Your task
Write out again the lines from the line with "Contact Us (705, 1052)" up to and including the line with "Home (920, 168)", exactly as they stand below, and skip any picture.

Data

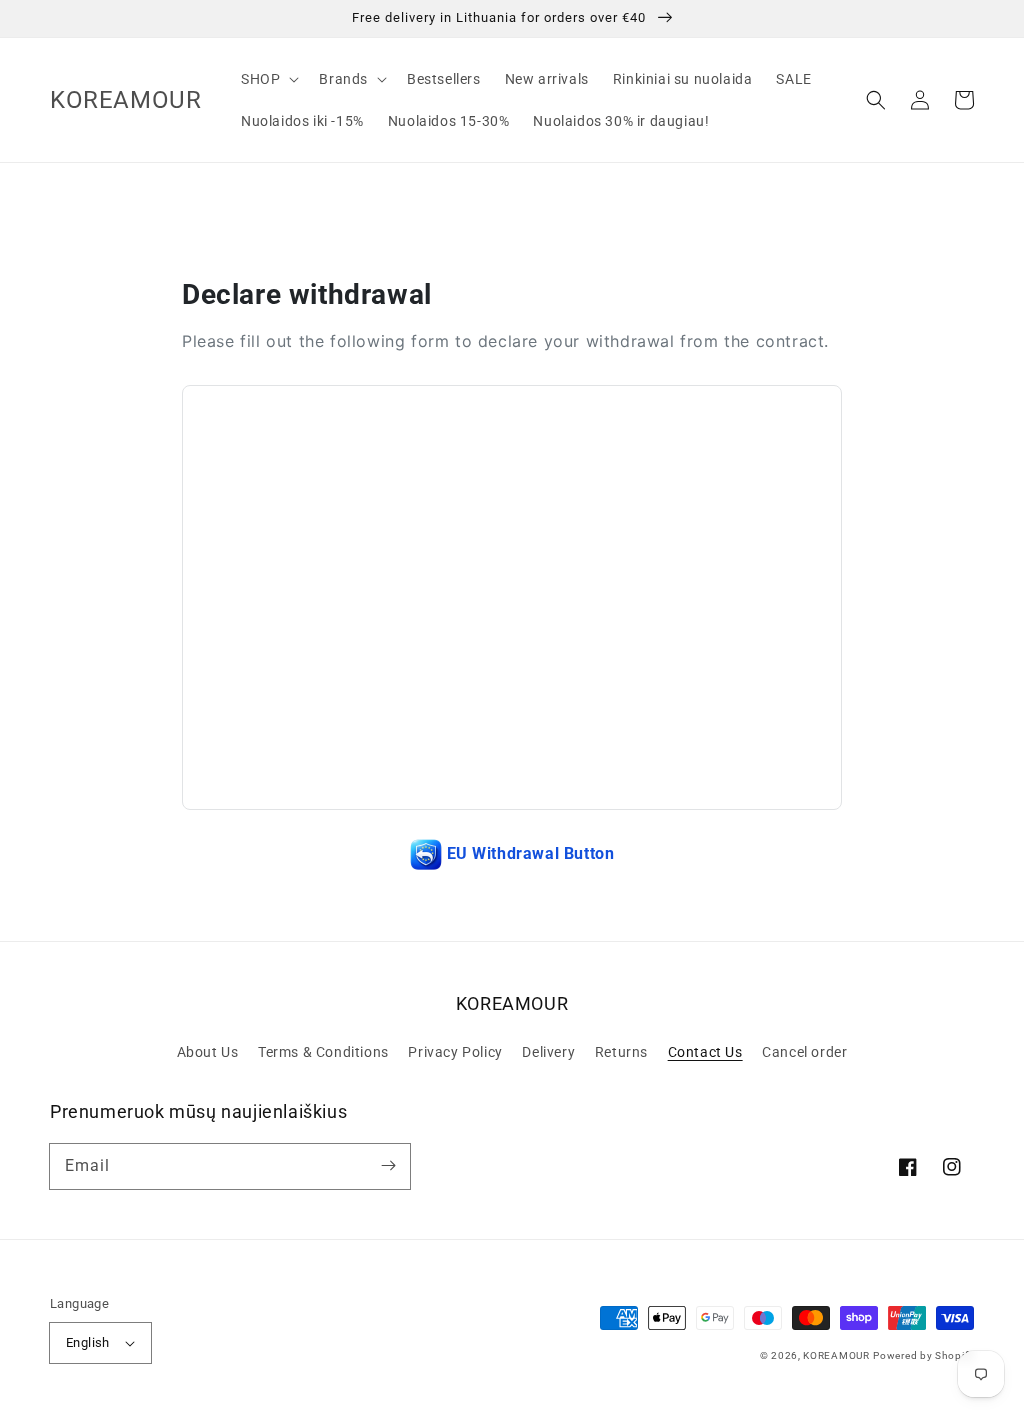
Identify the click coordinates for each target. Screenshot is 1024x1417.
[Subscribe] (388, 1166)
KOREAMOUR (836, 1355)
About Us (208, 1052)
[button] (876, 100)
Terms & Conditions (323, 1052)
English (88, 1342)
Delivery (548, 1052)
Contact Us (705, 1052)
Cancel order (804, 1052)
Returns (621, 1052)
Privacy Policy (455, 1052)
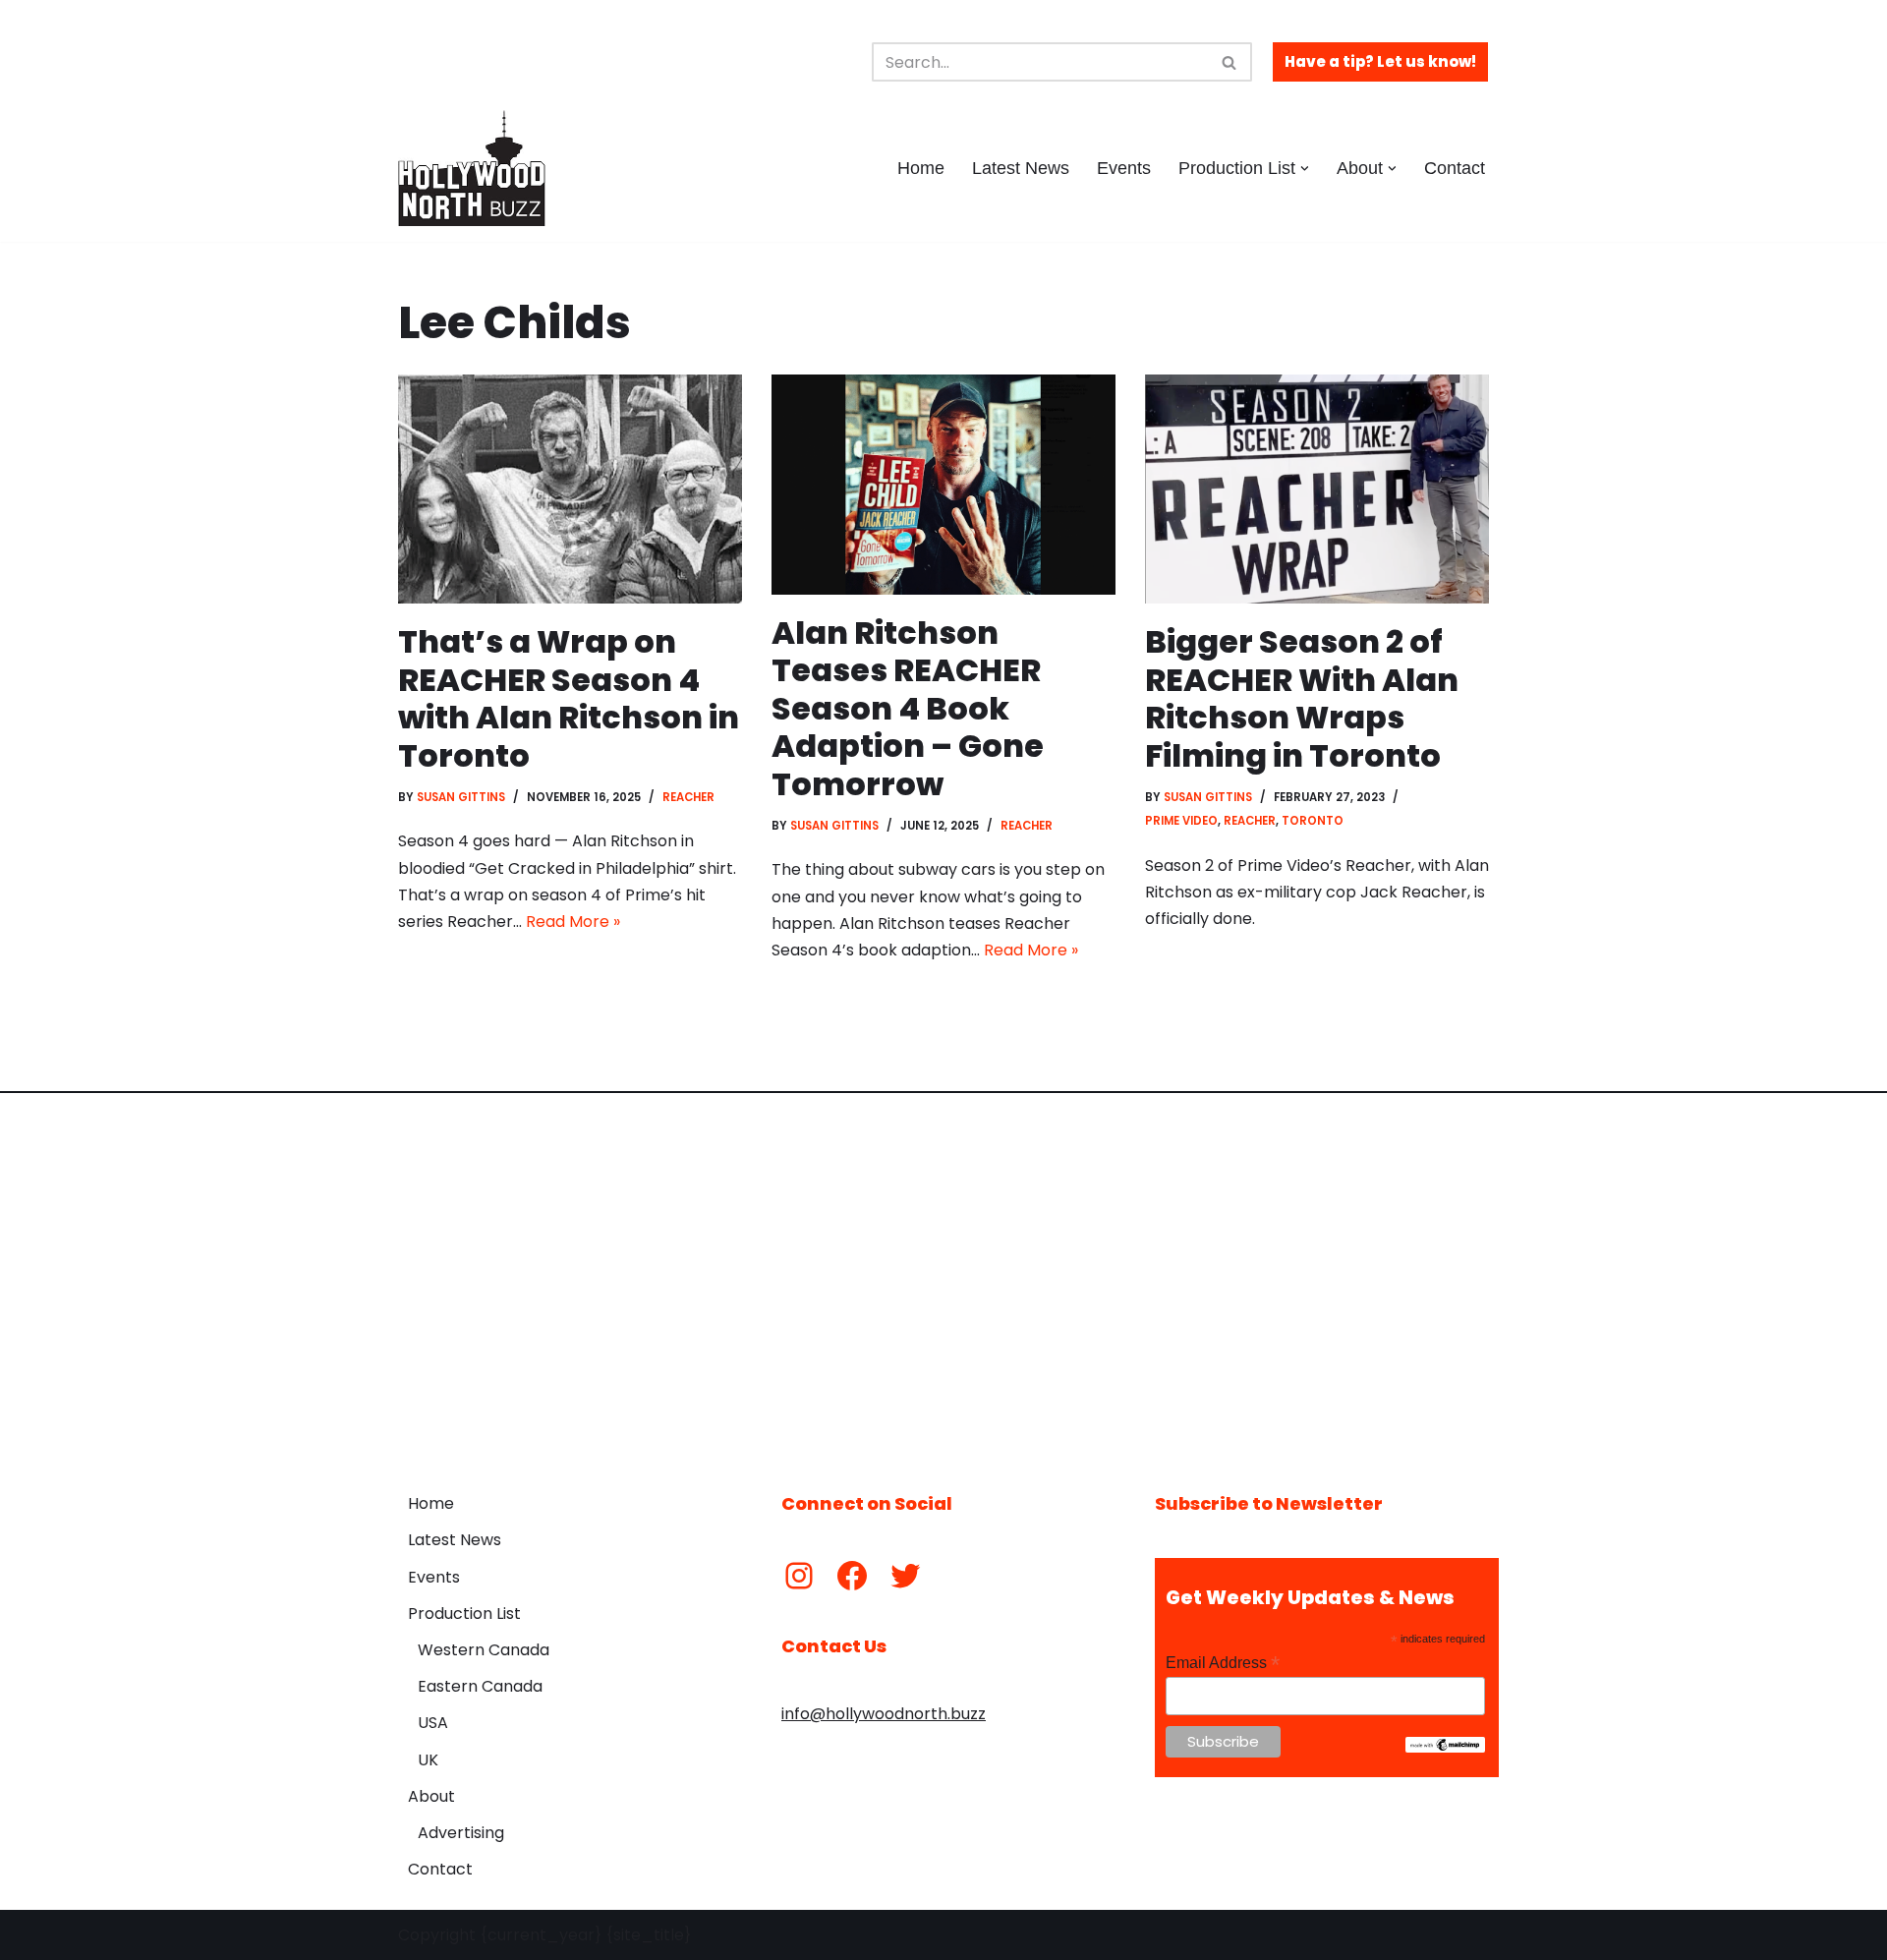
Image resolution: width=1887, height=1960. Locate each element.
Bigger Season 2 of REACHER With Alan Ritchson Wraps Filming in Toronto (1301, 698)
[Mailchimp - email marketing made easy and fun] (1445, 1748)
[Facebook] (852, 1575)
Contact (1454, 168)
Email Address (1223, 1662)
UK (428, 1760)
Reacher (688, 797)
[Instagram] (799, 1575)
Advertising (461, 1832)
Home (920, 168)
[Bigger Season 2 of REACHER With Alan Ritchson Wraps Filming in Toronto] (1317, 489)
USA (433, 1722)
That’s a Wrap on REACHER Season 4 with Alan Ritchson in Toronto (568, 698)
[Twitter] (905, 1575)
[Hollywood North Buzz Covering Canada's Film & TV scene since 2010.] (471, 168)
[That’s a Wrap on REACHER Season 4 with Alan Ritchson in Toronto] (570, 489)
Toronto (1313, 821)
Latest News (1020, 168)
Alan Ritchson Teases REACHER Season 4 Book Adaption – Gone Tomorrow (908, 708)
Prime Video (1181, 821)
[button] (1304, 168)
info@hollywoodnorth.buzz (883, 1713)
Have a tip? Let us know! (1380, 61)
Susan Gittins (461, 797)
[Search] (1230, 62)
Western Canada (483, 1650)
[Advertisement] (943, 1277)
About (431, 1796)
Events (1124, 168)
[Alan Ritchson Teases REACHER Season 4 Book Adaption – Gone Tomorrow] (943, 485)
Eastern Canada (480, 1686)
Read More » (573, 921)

Exercise answer
Contact Us (705, 1052)
Cancel order (804, 1052)
Returns (621, 1052)
Privacy Policy (455, 1052)
Image resolution: width=1887, height=1960. Locate each element.
Bigger Season 2 of REACHER With Alan Ritchson Wraps Filming in Toronto (1301, 698)
[Mailchimp - email marketing made easy and fun] (1445, 1748)
[Facebook] (852, 1575)
Contact (1454, 168)
Email Address (1223, 1662)
UK (428, 1760)
Reacher (688, 797)
[Instagram] (799, 1575)
Advertising (461, 1832)
Home (920, 168)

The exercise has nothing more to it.